HELD THAT:- The reliefs and concessions was granted to the Appellant with regard to declaration that Corporate Debtor shall not be liable on account of any transaction, dealing, or arrangement between it or any other person relating to the period prior to the date of CIRP. We do not find any illegality in the above relief granted to the Appellant prior to the date of CIRP. Insofar as claims of known or unknown, disclosed or undisclosed liabilities, the obligation is up to the cut-off date, i.e. date of commencement of liquidation.
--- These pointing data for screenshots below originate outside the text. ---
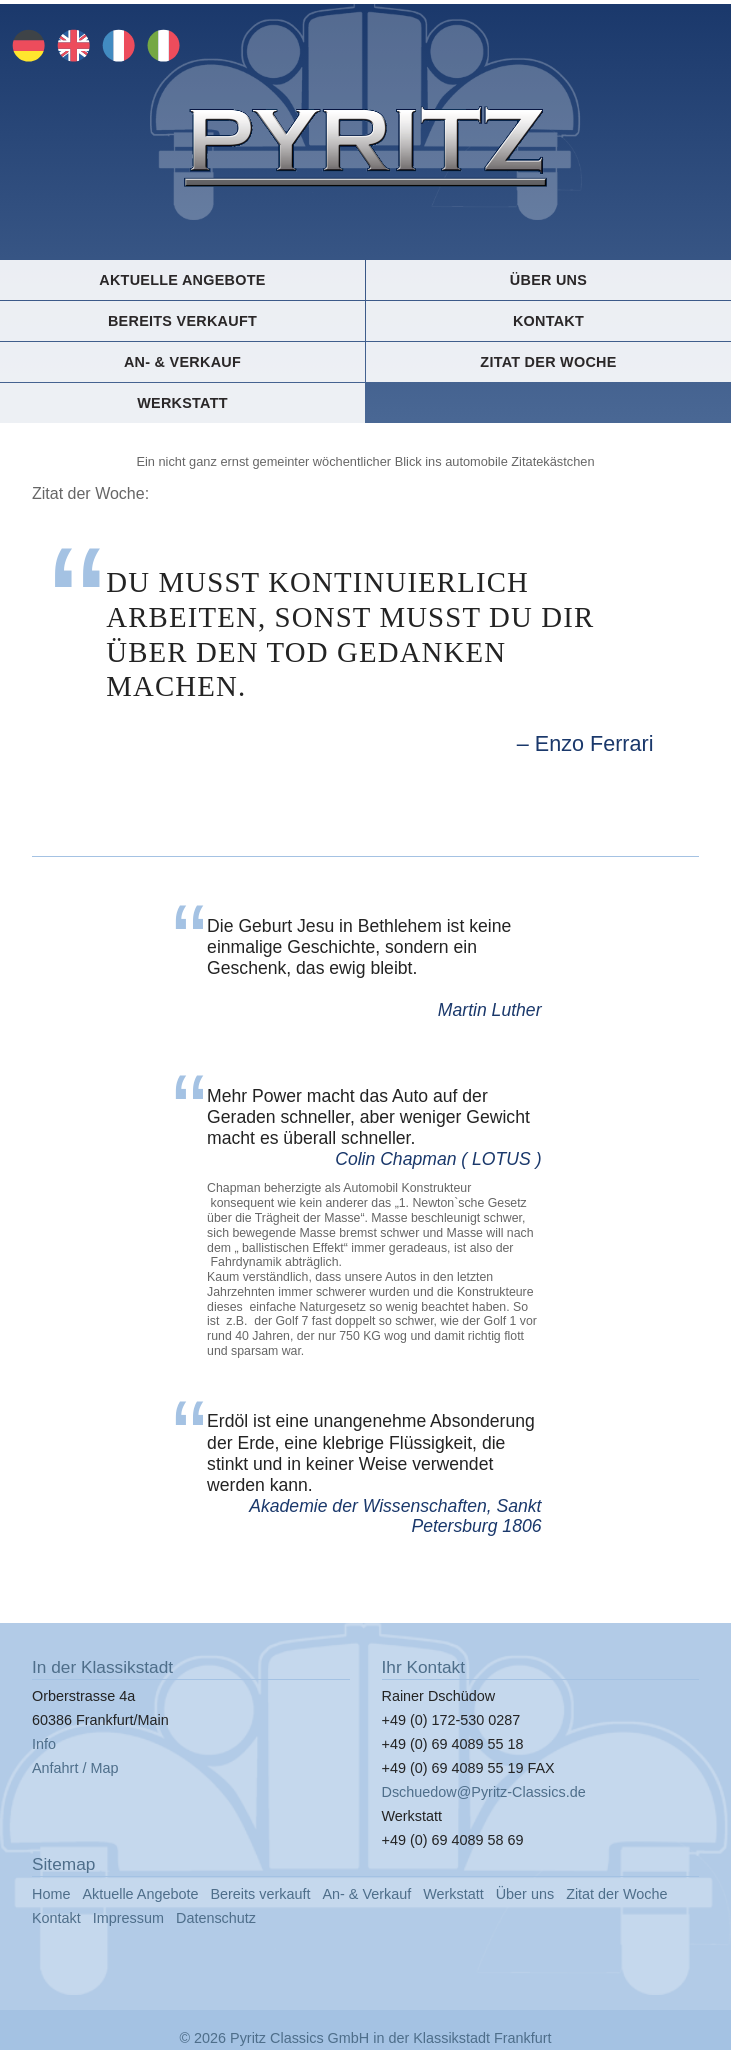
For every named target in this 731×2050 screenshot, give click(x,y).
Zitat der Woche (548, 362)
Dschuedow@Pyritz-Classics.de (484, 1792)
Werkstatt (182, 403)
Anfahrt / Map (75, 1768)
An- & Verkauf (182, 362)
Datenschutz (216, 1918)
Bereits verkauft (182, 321)
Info (44, 1744)
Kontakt (548, 321)
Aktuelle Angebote (182, 280)
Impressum (128, 1918)
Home (51, 1894)
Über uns (548, 280)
The e-auction Notice clearly mention that transactions prior to the cut-off date shall be dealt as per Section 53 of the IBC. Thus, all claims known or unknown on the date of liquidation commencement date has to be dealt as per Section 53.
The prayer of the Appellant in this Appeal is to grant reliefs and concessions for all claims and liabilities up to the date of sale by e-auction i.e. 30.03.2023. When the eauction Notice itself does not contemplate grant of any relief from claims and liabilities up to the date of e-auction sale, the Appellant cannot be granted reliefs and concessions, which is not contemplated by e-auction Notice itself.
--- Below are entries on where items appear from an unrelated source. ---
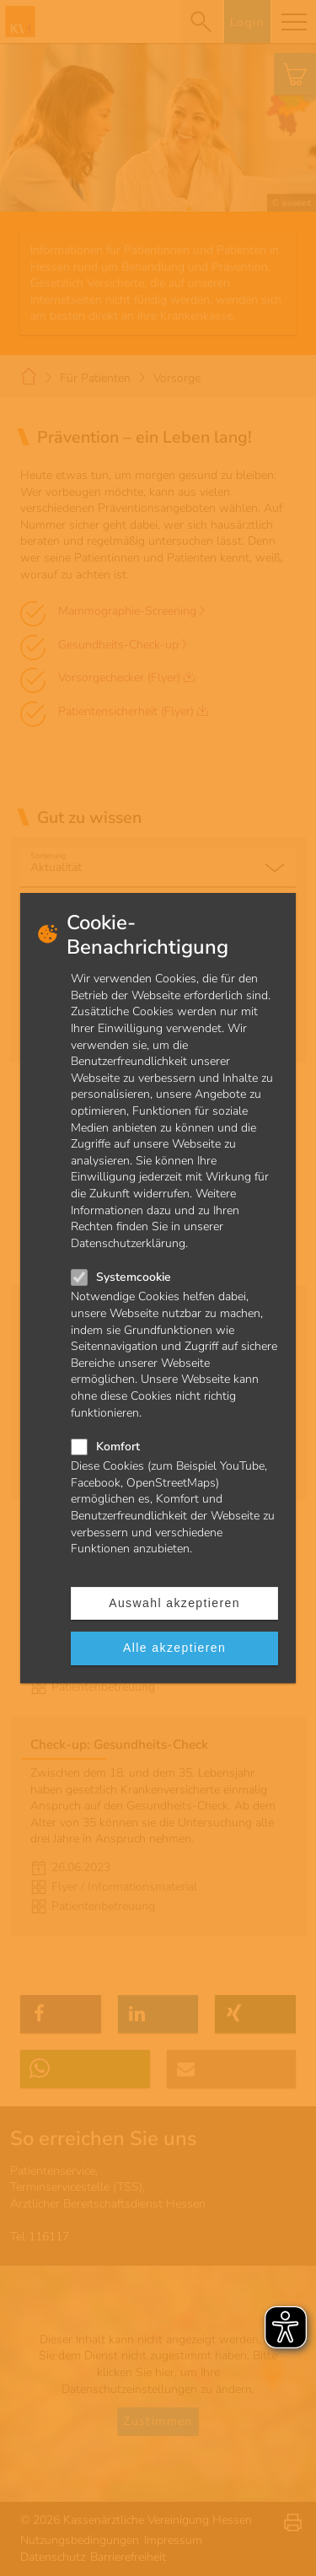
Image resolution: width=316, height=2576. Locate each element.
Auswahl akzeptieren (174, 1603)
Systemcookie (133, 1277)
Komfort (118, 1447)
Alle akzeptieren (174, 1647)
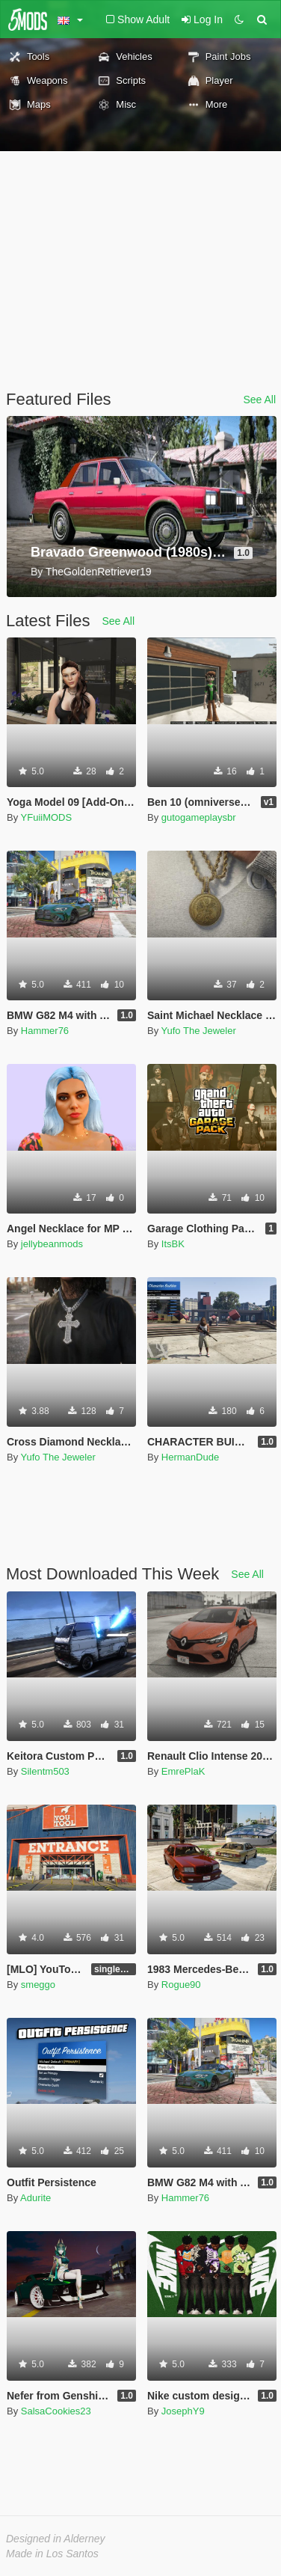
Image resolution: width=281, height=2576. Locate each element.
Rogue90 (181, 1984)
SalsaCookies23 (56, 2411)
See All (259, 400)
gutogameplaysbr (198, 817)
Regulations 12 and 16 contemplate filing of a claim as on the liquidation commencement date. There can be no question of extinguishment of claim up to the date of sale of e-auction of the Corporate Debtor as ‘going concern’. When claim itself are as on the liquidation commencement date in the liquidation process, the argument that extinguishment of claims and liabilities should be granted till the date of sale by e-auction is not in accord with the statutory scheme as delineated by IBBI (Liquidation Process) Regulations, 2016 - the prayer of the Appellant that it should have been granted reliefs and concessions up to the date of e-auction sale, cannot be accepted and has rightly not been granted by the Adjudicating Authority.
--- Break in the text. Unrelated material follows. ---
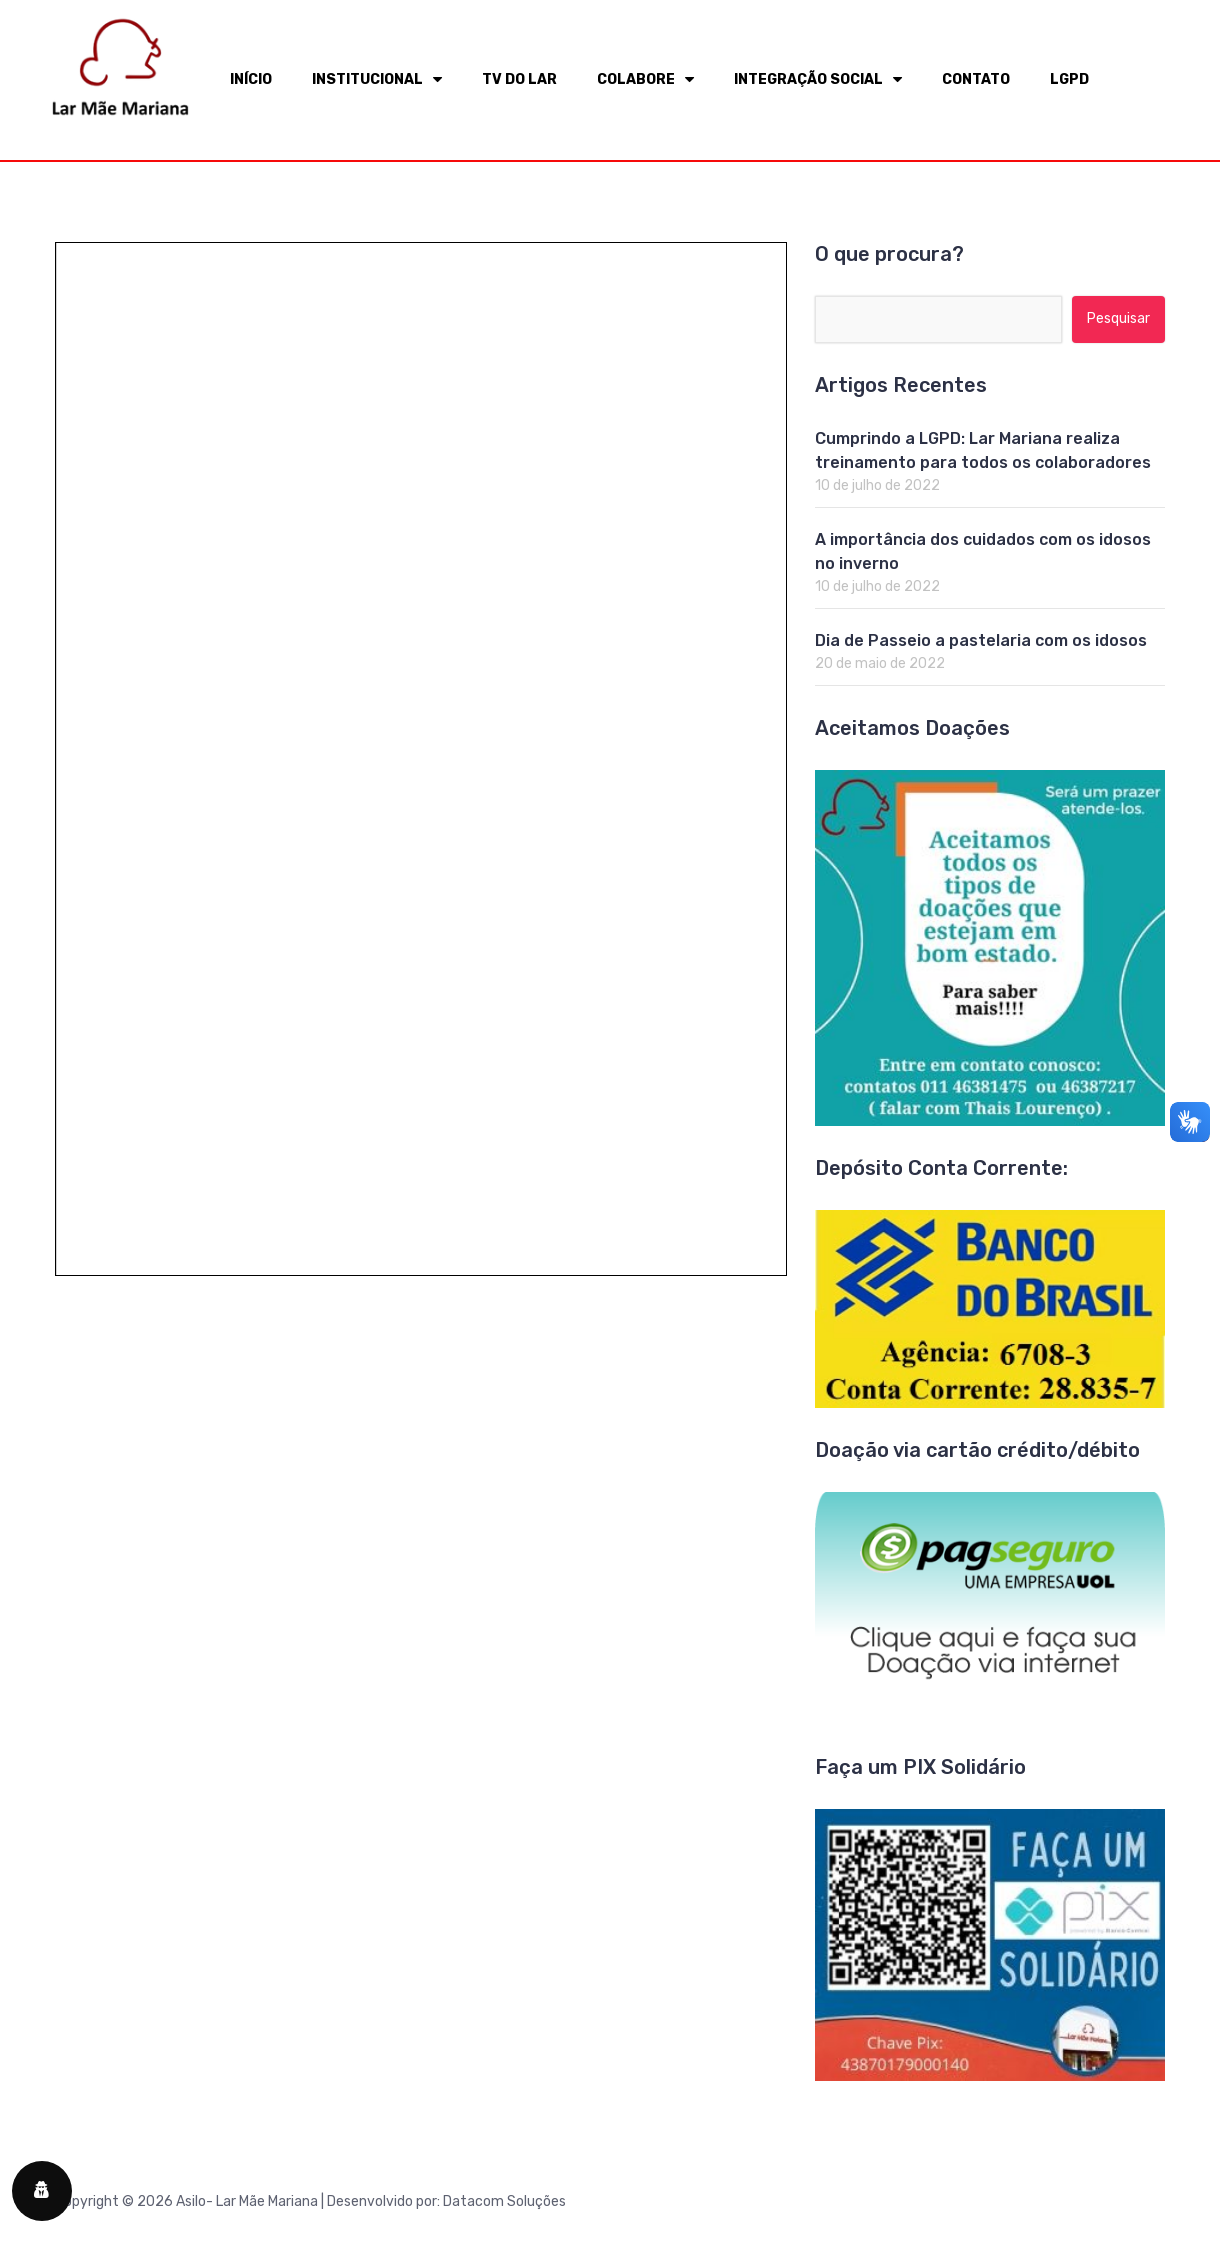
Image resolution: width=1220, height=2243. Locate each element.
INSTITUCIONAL (377, 79)
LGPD (1069, 79)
The relief claimed by the Appellant to grant extinguishment of all claims and liabilities up to the date of e-auction, i.e. 30.03.2023, cannot be accepted and Adjudicating Authority by the impugned order has granted reliefs and concessions to which the Appellant was entitled and the reliefs and concessions not granted were in accordance with law and statutory scheme of the liquidation process - there are no error in the order impugned, warranting interference in this Appeal - appeal dismissed.